Texte cité
Que pèsent les contrefaçons dans le marché du luxe ?
Dans un article de février 2021, le magazine Vie-Publique affirmait que la France était le deuxième pays le plus touché au monde par la contrefaçon. Une position juste derrière les Etats-Unis qui s’explique notamment par la forte désirabilité des marques de luxe tricolores. De fait, en 2019, les services des douanes ont annoncé avoir saison pour 4,5 millions d’euros de produits contrefaits dans l’Hexagone. Et dans son rapport de décembre 2020, l’Assemblée Nationale estimait que les pertes économiques liées à la contrefaçon se chiffraient à 6 979 millions d’euros pour les entreprises françaises.

Lignes de données
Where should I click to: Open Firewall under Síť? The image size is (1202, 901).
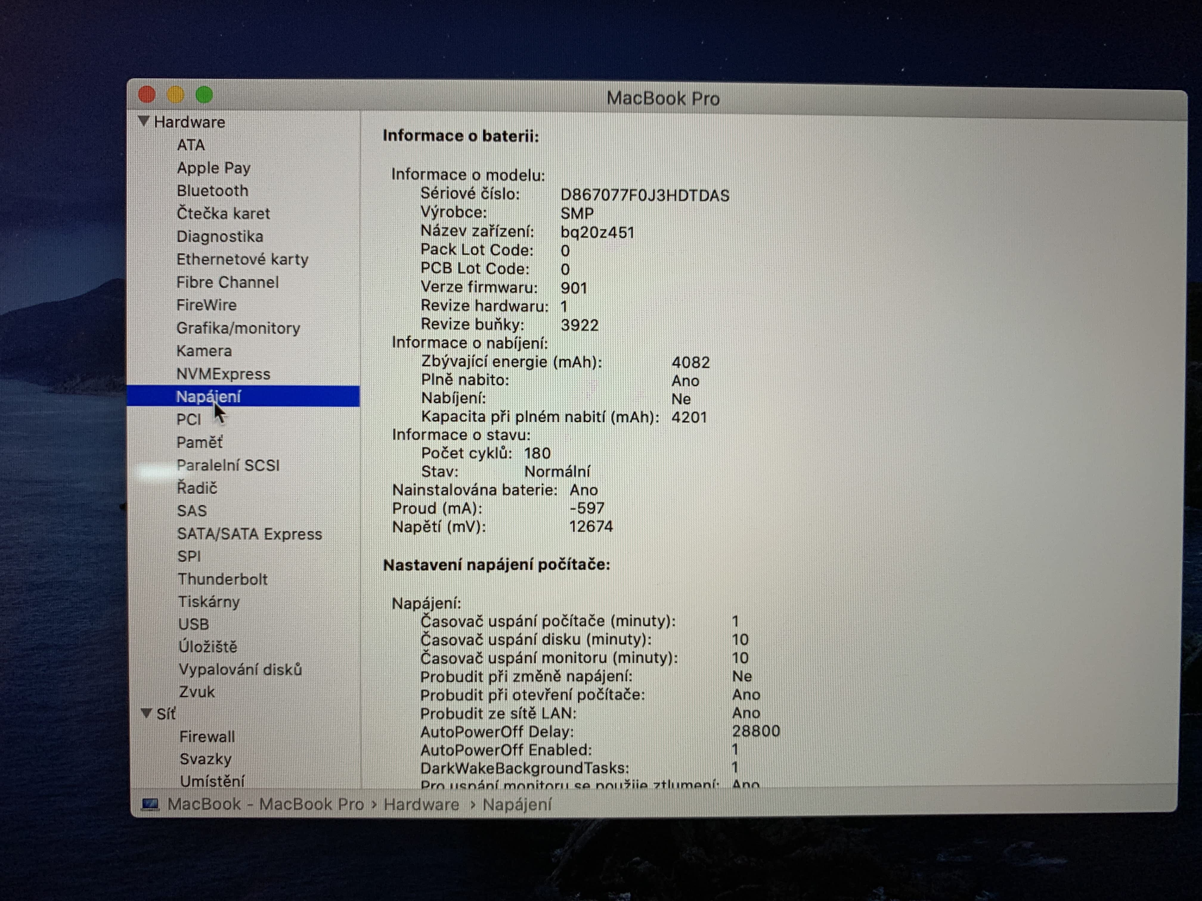(x=207, y=736)
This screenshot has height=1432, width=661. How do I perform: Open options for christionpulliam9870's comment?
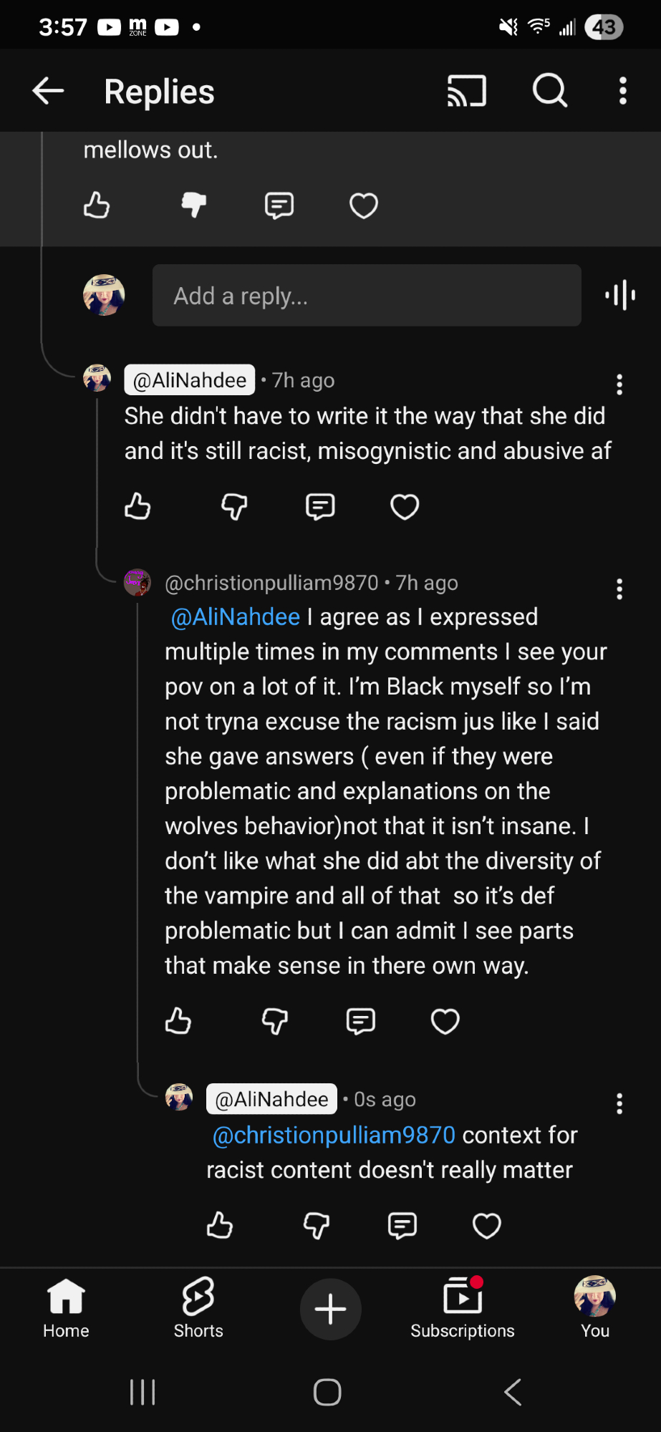[619, 589]

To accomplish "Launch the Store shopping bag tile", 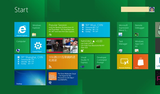I will click(140, 62).
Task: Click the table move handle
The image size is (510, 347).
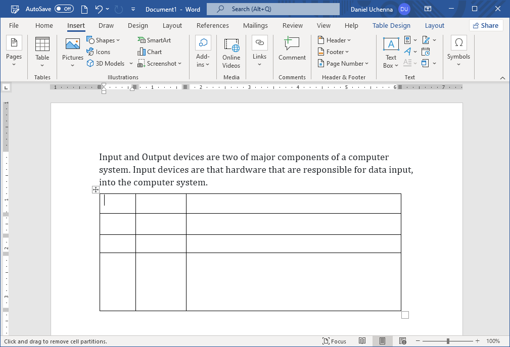Action: coord(96,190)
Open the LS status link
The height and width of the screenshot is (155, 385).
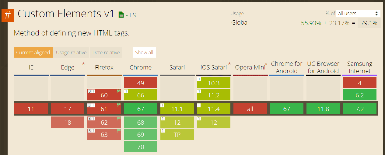coord(133,15)
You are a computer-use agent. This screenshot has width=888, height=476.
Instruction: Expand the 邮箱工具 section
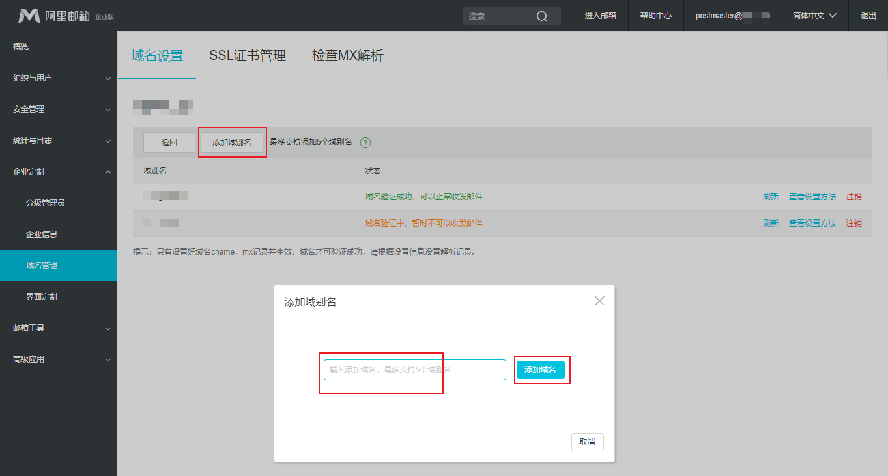point(59,328)
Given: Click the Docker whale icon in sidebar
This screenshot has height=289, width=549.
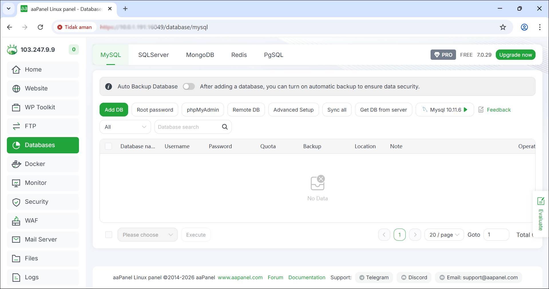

Consignes
**1.** Répondez à ces questions sur le texte cité, en marquant vos réponses de la même façon.
(a) Selon l'article de Vie-Publique de février 2021, quel rang la France occupe-t-elle parmi les pays les plus touchés par la contrefaçon ?
(b) Quel pays se trouve juste devant la France ?
(c) À combien l'Assemblée Nationale chiffrait-elle, dans son rapport de décembre 2020, les pertes économiques liées à la contrefaçon pour les entreprises françaises ?
**2.** Reproduisez à l'identique le passage du texte cité compris entre « Que pèsent les » et « les entreprises françaises. », ces deux bornes incluses.
Les lignes n'ont aucun rôle dans ce travail.

Réponses
**1.**
(a) Deuxième pays le plus touché au monde.
(b) Les Etats-Unis.
(c) 6 979 millions d'euros.

**2.**
Que pèsent les contrefaçons dans le marché du luxe ?
Dans un article de février 2021, le magazine Vie-Publique affirmait que la France était le deuxième pays le plus touché au monde par la contrefaçon. Une position juste derrière les Etats-Unis qui s’explique notamment par la forte désirabilité des marques de luxe tricolores. De fait, en 2019, les services des douanes ont annoncé avoir saison pour 4,5 millions d’euros de produits contrefaits dans l’Hexagone. Et dans son rapport de décembre 2020, l’Assemblée Nationale estimait que les pertes économiques liées à la contrefaçon se chiffraient à 6 979 millions d’euros pour les entreprises françaises.